[[ Given records, beginning ]]
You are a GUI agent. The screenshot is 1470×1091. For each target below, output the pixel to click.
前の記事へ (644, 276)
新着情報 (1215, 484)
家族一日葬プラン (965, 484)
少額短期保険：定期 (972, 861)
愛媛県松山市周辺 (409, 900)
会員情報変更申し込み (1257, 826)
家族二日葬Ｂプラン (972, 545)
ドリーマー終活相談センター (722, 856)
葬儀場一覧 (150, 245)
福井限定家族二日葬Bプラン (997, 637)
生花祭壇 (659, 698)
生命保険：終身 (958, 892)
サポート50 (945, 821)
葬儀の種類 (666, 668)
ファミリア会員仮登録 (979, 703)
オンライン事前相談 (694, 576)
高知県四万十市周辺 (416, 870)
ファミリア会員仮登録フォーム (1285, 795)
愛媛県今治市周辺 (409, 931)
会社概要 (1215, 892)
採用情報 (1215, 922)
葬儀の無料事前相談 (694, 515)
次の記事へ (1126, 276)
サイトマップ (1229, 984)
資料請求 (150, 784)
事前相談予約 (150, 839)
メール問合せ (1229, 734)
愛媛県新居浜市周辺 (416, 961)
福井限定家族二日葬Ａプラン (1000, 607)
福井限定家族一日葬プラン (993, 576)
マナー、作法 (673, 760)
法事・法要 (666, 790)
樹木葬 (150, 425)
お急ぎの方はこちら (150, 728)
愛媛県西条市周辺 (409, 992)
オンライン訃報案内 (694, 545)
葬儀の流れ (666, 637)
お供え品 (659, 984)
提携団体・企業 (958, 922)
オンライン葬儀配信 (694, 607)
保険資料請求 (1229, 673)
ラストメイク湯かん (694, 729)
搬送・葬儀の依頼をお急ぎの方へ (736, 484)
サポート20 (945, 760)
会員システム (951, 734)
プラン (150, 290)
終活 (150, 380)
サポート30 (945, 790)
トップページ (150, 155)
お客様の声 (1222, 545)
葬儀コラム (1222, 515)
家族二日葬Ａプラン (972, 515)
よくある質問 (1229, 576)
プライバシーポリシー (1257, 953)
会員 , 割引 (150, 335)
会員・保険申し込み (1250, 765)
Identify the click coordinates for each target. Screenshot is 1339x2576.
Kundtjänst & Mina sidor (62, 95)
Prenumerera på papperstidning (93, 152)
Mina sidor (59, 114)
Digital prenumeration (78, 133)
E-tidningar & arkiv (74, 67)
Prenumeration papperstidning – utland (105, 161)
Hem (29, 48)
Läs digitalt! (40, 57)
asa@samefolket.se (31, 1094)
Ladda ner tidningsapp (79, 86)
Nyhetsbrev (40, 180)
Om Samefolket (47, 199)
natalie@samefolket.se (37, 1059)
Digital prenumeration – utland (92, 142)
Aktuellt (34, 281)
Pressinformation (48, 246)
[[ Given records, end ]]
**Work item:**
Retype the records above so that nothing differs from the original.

**Exercise solution:**
You are a GUI agent. The screenshot is 1470×1091. For each target below, output the pixel to click.
前の記事へ (644, 276)
新着情報 (1215, 484)
家族一日葬プラン (965, 484)
少額短期保険：定期 (972, 861)
愛媛県松山市周辺 (409, 900)
会員情報変更申し込み (1257, 826)
家族二日葬Ｂプラン (972, 545)
ドリーマー終活相談センター (722, 856)
葬儀場一覧 (150, 245)
福井限定家族二日葬Bプラン (997, 637)
生花祭壇 (659, 698)
生命保険：終身 (958, 892)
サポート50 (945, 821)
葬儀の種類 (666, 668)
ファミリア会員仮登録 (979, 703)
オンライン事前相談 (694, 576)
高知県四万十市周辺 (416, 870)
ファミリア会員仮登録フォーム (1285, 795)
愛媛県今治市周辺 (409, 931)
会社概要 (1215, 892)
採用情報 (1215, 922)
葬儀の無料事前相談 (694, 515)
次の記事へ (1126, 276)
サイトマップ (1229, 984)
資料請求 (150, 784)
事前相談予約 (150, 839)
メール問合せ (1229, 734)
愛媛県新居浜市周辺 (416, 961)
福井限定家族二日葬Ａプラン (1000, 607)
福井限定家族一日葬プラン (993, 576)
マナー、作法 (673, 760)
法事・法要 (666, 790)
樹木葬 (150, 425)
お急ぎの方はこちら (150, 728)
愛媛県西条市周辺 (409, 992)
オンライン訃報案内 (694, 545)
葬儀の流れ (666, 637)
お供え品 (659, 984)
提携団体・企業 (958, 922)
オンライン葬儀配信 (694, 607)
保険資料請求 (1229, 673)
ラストメイク湯かん (694, 729)
搬送・葬儀の依頼をお急ぎの方へ (736, 484)
サポート20 (945, 760)
会員システム (951, 734)
プラン (150, 290)
終活 (150, 380)
サポート30 (945, 790)
トップページ (150, 155)
お客様の声 (1222, 545)
葬儀コラム (1222, 515)
家族二日葬Ａプラン (972, 515)
よくある質問 (1229, 576)
プライバシーポリシー (1257, 953)
会員 , 割引 (150, 335)
会員・保険申し込み (1250, 765)
Identify the click coordinates for each target. Screenshot is 1339x2576.
Kundtjänst & Mina sidor (62, 95)
Prenumerera på papperstidning (93, 152)
Mina sidor (59, 114)
Digital prenumeration (78, 133)
E-tidningar & arkiv (74, 67)
Prenumeration papperstidning – utland (105, 161)
Hem (29, 48)
Läs digitalt! (40, 57)
asa@samefolket.se (31, 1094)
Ladda ner tidningsapp (79, 86)
Nyhetsbrev (40, 180)
Om Samefolket (47, 199)
natalie@samefolket.se (37, 1059)
Digital prenumeration – utland (92, 142)
Aktuellt (34, 281)
Pressinformation (48, 246)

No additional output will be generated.